Most CEOs I know use AI to draft emails and summarise meeting notes. I use it to build data pipelines, debug Haskell backends, and ship analytics dashboards.
This isn't a humble brag — it's a strategic necessity. When you're leading a company like Namma Yatri, speed is survival. And AI has become my biggest multiplier.
The CEO Code Paradox
There's an unwritten rule in tech: CEOs shouldn't code. Delegate. Hire. Focus on strategy.
I disagree. Not because every CEO should write code, but because understanding your system deeply changes the quality of every decision you make. The question was never "should the CEO code?" — it was "can the CEO engage with the codebase at the right level of abstraction?"
AI makes the answer yes.
My AI Stack
The Daily Toolkit
Claude Opus 4.6 — Deep reasoning, architecture decisions, complex debugging · Gemini 2.5 Pro — Fast iteration, code generation, documentation · Google Antigravity — Agentic coding, autonomous task execution · OpenClaw — Slack/WhatsApp AI assistant, always-on
Each tool has its sweet spot. Claude is my thinking partner for hard problems. Gemini is my fast pair programmer. Antigravity is the agent that does the work while I review. OpenClaw is the always-on assistant that answers team questions at 3 AM.
Real Examples
Executive Metrics Dashboard: Our analytics team needed a complete overhaul of the executive dashboard. Instead of a 3-sprint project, I worked with Antigravity over 4 days. It refactored the ETL pipeline, built new ClickHouse aggregation tables, created React components with dual Y-axis charts, and fixed edge cases in cumulative comparison logic. I made product decisions; the agent made code decisions.

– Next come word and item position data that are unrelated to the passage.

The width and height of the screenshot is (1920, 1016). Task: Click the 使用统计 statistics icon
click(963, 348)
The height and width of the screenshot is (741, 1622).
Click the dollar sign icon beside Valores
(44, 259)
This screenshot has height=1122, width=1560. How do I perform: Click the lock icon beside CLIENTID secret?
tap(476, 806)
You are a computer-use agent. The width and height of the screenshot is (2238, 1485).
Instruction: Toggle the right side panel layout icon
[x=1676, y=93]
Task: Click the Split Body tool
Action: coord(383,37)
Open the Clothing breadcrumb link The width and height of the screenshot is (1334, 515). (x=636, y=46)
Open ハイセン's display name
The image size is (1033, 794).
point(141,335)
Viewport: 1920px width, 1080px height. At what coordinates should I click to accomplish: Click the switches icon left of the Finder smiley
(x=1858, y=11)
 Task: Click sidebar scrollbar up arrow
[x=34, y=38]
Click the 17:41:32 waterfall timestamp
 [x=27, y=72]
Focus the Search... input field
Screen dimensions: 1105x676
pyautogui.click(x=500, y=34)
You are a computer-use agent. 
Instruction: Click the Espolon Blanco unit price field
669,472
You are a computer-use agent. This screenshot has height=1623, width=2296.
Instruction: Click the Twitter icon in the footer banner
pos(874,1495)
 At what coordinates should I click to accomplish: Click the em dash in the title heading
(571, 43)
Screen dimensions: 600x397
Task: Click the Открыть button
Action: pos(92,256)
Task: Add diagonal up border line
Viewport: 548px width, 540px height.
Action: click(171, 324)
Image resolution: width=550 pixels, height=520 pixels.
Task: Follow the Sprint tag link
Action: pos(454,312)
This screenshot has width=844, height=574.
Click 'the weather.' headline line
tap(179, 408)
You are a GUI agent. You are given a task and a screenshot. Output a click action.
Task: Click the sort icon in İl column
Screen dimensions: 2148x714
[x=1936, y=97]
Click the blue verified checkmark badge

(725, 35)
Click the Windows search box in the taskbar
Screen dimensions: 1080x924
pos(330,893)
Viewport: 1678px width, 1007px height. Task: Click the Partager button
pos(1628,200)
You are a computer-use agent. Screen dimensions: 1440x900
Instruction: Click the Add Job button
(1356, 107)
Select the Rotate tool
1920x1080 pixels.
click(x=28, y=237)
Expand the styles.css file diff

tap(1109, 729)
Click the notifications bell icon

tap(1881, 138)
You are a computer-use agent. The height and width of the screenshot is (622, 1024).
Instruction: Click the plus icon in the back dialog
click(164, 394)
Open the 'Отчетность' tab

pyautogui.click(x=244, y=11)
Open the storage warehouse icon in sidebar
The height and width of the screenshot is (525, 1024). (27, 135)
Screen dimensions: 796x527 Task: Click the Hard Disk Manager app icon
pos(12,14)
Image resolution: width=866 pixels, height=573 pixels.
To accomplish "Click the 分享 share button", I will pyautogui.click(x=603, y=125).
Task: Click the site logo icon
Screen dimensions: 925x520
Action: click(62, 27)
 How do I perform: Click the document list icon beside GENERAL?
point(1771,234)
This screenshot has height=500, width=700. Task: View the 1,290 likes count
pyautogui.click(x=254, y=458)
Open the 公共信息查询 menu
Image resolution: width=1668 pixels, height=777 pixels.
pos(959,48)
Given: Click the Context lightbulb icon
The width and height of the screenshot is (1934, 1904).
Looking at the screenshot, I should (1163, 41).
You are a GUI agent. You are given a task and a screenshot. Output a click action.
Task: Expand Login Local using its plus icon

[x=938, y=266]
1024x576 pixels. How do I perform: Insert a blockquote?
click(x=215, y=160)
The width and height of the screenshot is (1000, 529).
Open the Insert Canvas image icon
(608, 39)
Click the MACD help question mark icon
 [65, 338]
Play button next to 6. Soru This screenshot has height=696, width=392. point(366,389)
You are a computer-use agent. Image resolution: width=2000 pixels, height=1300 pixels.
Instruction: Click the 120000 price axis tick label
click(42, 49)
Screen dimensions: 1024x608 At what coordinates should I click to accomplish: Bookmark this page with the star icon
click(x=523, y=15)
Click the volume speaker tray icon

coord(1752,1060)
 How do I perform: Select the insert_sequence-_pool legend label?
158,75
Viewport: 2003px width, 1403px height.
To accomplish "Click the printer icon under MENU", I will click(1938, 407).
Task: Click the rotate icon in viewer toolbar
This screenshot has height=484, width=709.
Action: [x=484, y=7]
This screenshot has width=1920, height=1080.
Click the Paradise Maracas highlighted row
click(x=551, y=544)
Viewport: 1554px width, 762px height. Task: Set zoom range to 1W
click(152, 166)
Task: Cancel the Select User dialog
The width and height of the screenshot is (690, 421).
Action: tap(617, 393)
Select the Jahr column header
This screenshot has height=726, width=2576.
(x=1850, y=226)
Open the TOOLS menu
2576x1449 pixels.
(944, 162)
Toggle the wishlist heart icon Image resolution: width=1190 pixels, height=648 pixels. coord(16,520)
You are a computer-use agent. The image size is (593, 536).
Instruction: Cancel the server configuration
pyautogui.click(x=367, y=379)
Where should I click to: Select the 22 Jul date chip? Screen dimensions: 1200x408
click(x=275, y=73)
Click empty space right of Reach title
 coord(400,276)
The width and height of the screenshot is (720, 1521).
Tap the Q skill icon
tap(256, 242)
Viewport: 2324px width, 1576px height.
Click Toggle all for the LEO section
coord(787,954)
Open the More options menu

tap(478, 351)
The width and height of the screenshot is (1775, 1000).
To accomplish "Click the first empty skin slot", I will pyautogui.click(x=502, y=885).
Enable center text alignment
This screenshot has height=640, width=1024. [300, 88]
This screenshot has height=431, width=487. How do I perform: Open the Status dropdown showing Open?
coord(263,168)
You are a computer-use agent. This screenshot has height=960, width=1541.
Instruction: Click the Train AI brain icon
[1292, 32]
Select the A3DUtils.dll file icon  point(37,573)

Backend Debugging: Our Haskell services were segfaulting during compilation on Apple
Silicon. A human would spend days researching GHC linker issues. The AI identified the root cause in
minutes: GHC's built-in linker can't handle the large symbol tables in our binaries. Solution:
dynamic linking with --enable-shared --ghc-options="-dynamic". Fixed.
Data Pipeline Migration: Moving our ETL from a standalone repo into the control center monorepo. The agent mapped dependencies, refactored imports, created new test fixtures, and opened a PR with a comprehensive changelog. What would have been a risky, error-prone migration became a reviewed, validated operation.
The Multiplier Effect
Here's what changes when a CEO has AI teammates:
- Decision speed increases — I can validate technical feasibility myself, right now, instead of scheduling a meeting
- Quality of direction improves — When I tell the team "let's build X," I've already verified the approach works
- Bottlenecks dissolve — Things that used to wait for "someone to get to it" get done by the AI immediately
- Learning accelerates — Every interaction with AI teaches me something about our own system
The CEO's job isn't to do everything. It's to make sure nothing important waits. AI makes "waiting" nearly obsolete.
The Human Part
Let me be clear: AI doesn't replace judgment. It amplifies it. Every plan the agent creates, I review. Every PR it opens, I read. The AI handles the mechanical translation from intent to implementation. I handle the intent.
The real skill isn't prompting or coding — it's taste. Knowing what to build, when to ship, and when to say no. AI can't do that. But it can make sure that once you decide, execution is instant.
Advice for Other Leaders
If you're a CEO or technical leader considering AI tools:
- Start with your actual work. Don't experiment in a sandbox. Use it on real problems.
- Trust but verify. Let the AI work autonomously, but review everything before it ships.
- Invest in setup. The first hour of configuring tools saves a hundred hours later.
- Think in systems. AI is most powerful when it understands your entire context, not just a snippet.
The leaders who will thrive aren't those who resist AI or blindly adopt it. They're the ones who learn to collaborate with it — treating it as a capable teammate with specific strengths and known limitations.
The future belongs to the augmented.
Magizhan is the CEO of Namma Yatri, India's open mobility platform. He believes the best way to lead a technology company is to stay deeply connected to the technology.